Do you work for llamaindex or are you only contributor ?
As someone who is trying to learn llamaindex and start building llms with custom input it is good source of info.
@LoLiPoPMaN Hey! I'm on the same page of exploration (Ollama + local LLMs), so If you wish, we can be friends and share the knowledge 🙂
@LoLiPoPMaN Heads up, I just sent you a quick DM
Hey all, I’m also in the same boat and would love to collaborate on the topic of running a no -OpenAI setup locally with open source llm to query local data sources. Would you mind including me in the conversation @LoLiPoPMaN, @pikachu8887867 @Seldo ?
Thanks in advance
We are as of now only having convesation here. Feel free to join in on our discussion. Did anyone tried to run Mistral 7B ? As is now the best open source model.
@LoLiPoPMaN Yes, I've tried. What can I say... For a general conversation it is pretty good, but my goal is RAG and I was not able to fully evaluate it's quality.

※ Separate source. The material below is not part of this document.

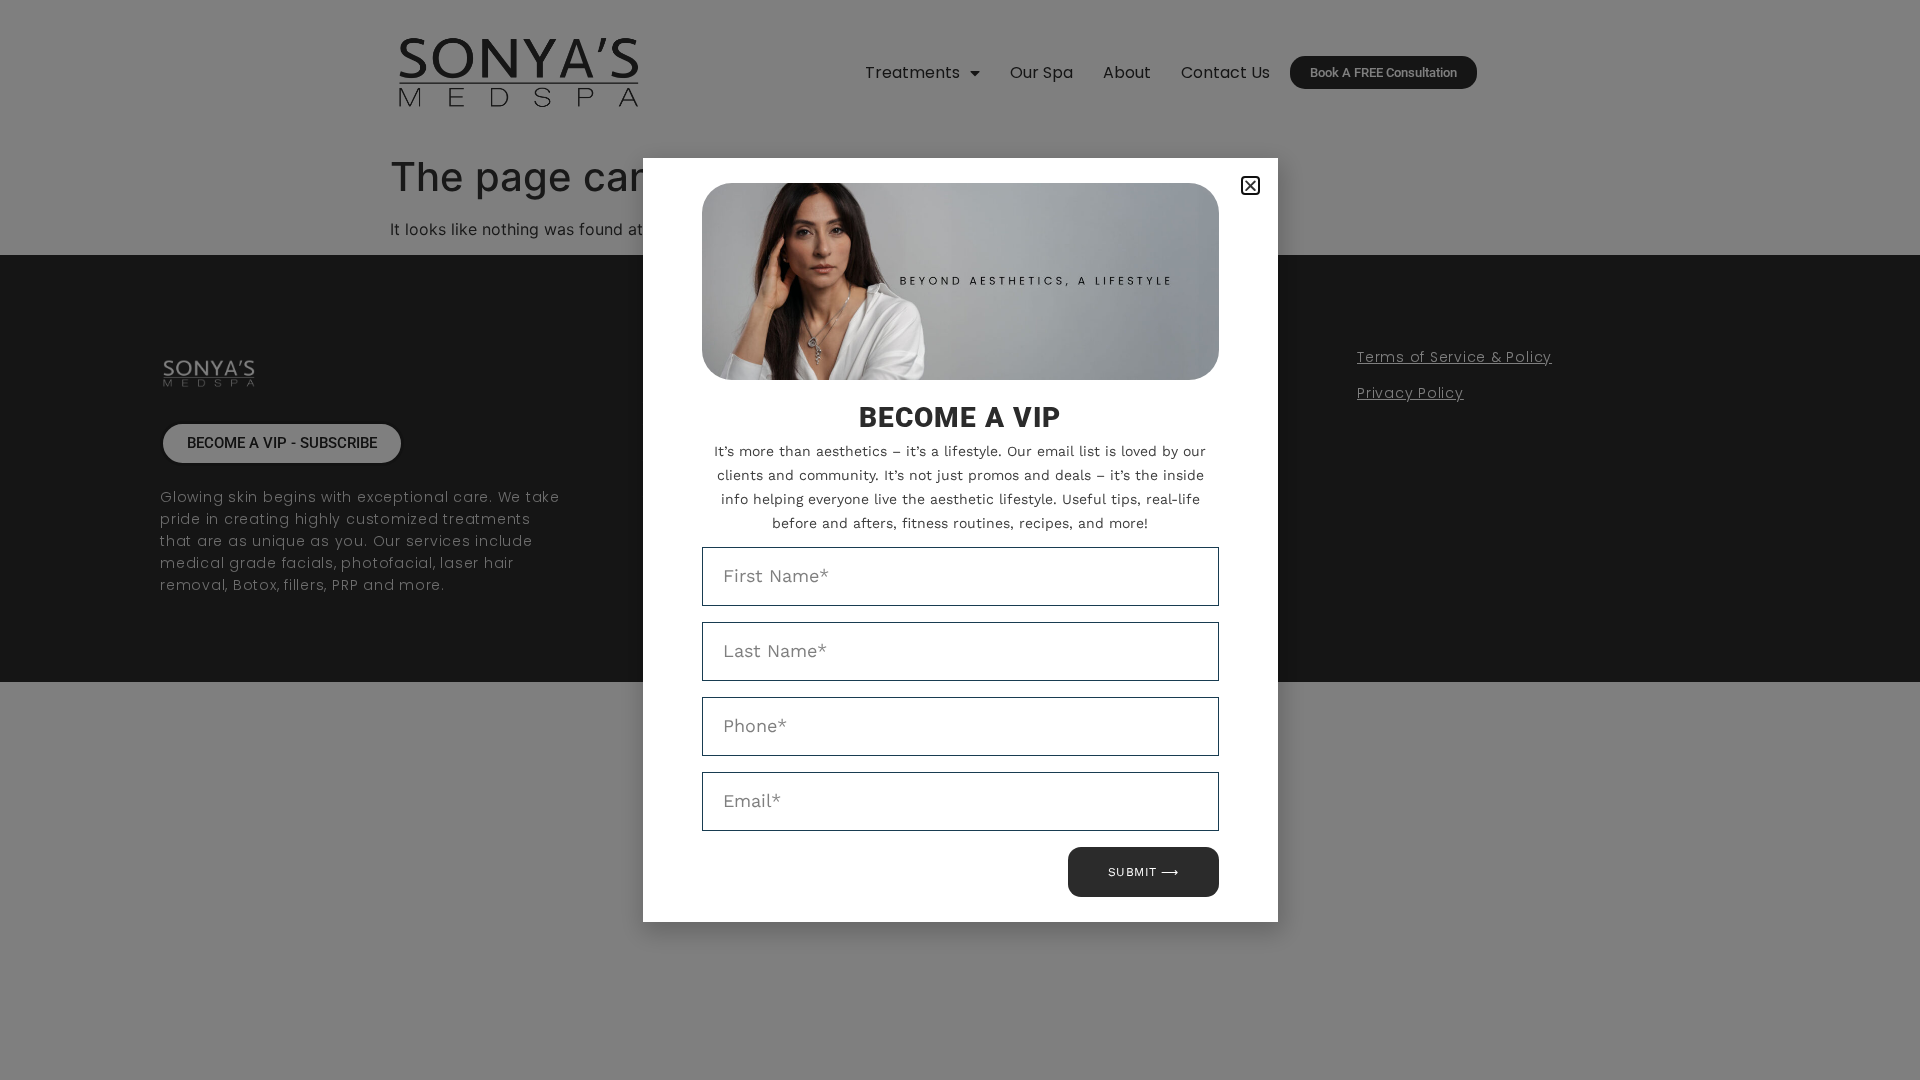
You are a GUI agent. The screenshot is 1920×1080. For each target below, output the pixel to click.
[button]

However, regarding Ollama in general: I don't know why, but the responses are super slow... I'm using 128gb ram, and I don't know what to do in order to improve the performance
Are you using M processor or Nvidia ?
@LoLiPoPMaN I'm using Nvidia (I'm on Windows WSL)
but I think I will use CPU only, because we don't have a GPU on our production server
Same here ( I have RTX 3080).
@LoLiPoPMaN Had you tried chatting?
Yes it works really well and fast
But i used nvidia toolkit
@LoLiPoPMaN Now I'm reading the trace of ollama and trying to understand If it is using my gpu or not, because I'm not sure If it does. Btw, are you using ollama from WSL or in Windows itself?
I used the ubuntu distro. I then installed docker and nvidia toolkit... then i ran Ollama and pulled the model and it worked no problem
I followed ollama documentation
It is not utilising my GPU for some reason..
I think it is running on docker anyways, isn't it?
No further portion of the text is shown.